=== What this task involves ===
Copy out exactly the lines from the one with "Expand the 工情信息 sidebar section" through the last line of the listing below, both included, but none of the pictures.

=== Records for the exercise ===
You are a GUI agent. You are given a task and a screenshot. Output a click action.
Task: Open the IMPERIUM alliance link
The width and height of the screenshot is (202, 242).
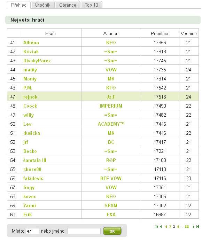tap(111, 106)
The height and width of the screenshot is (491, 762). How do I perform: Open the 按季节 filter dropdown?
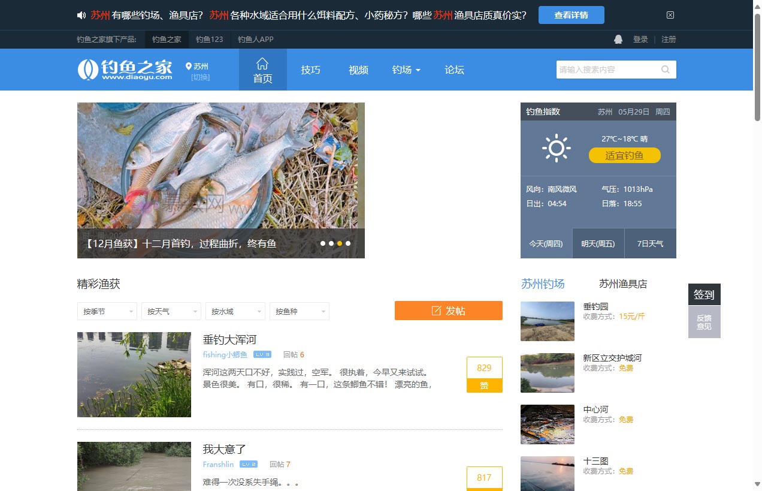pos(107,311)
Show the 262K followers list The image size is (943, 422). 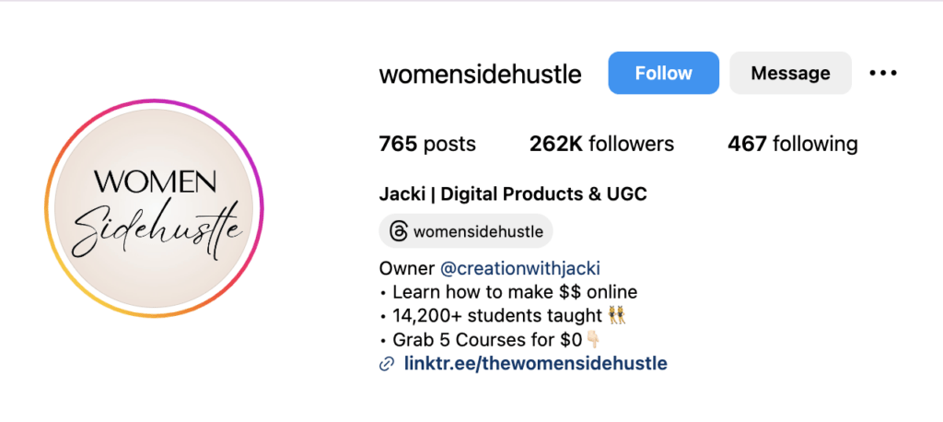[x=601, y=144]
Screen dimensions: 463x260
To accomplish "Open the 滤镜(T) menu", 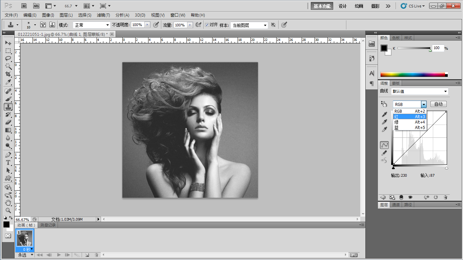I will coord(103,15).
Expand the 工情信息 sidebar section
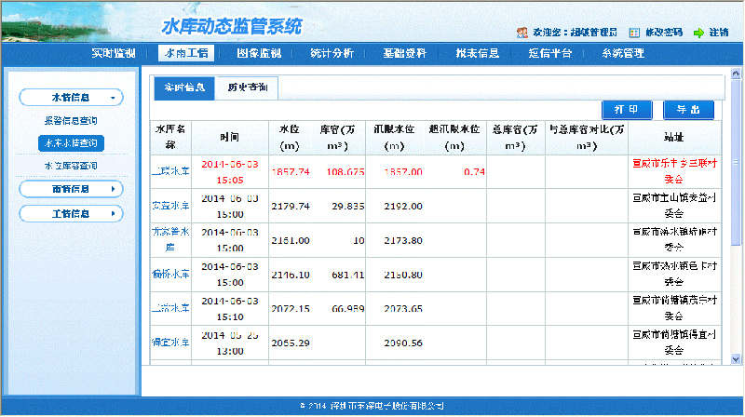Image resolution: width=745 pixels, height=417 pixels. click(x=71, y=214)
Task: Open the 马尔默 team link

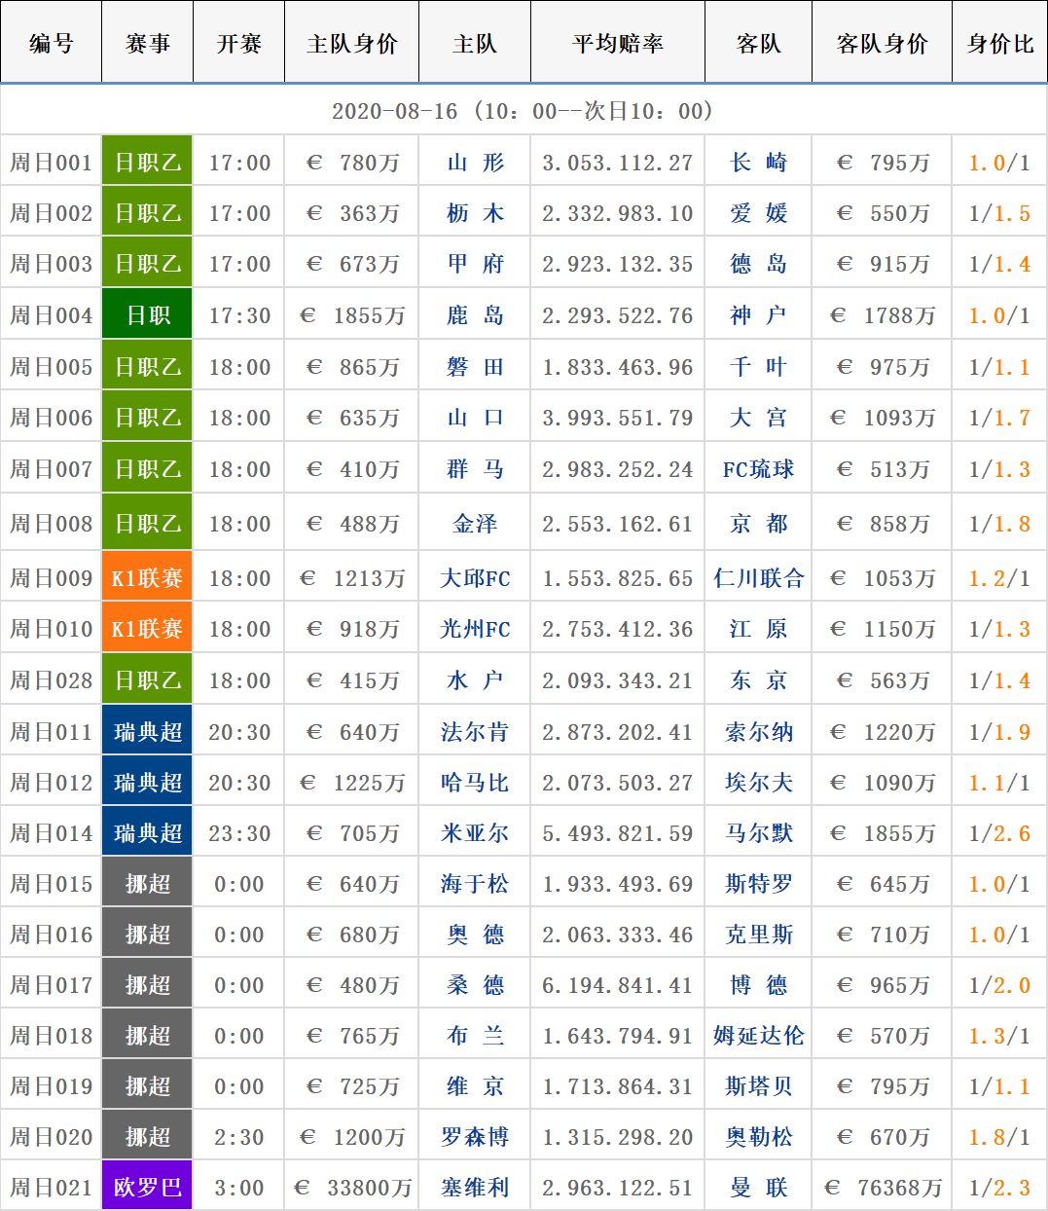Action: click(x=758, y=833)
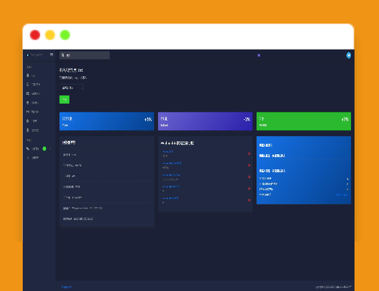Click the red icon on first list row
Screen dimensions: 379x291
(x=249, y=154)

=== The completed task ===
Expand the 工情信息 sidebar section
Image resolution: width=745 pixels, height=417 pixels. click(x=71, y=214)
Task: Open the 马尔默 team link

Action: click(x=758, y=833)
Click the red icon on first list row
Screen dimensions: 379x291
(x=249, y=154)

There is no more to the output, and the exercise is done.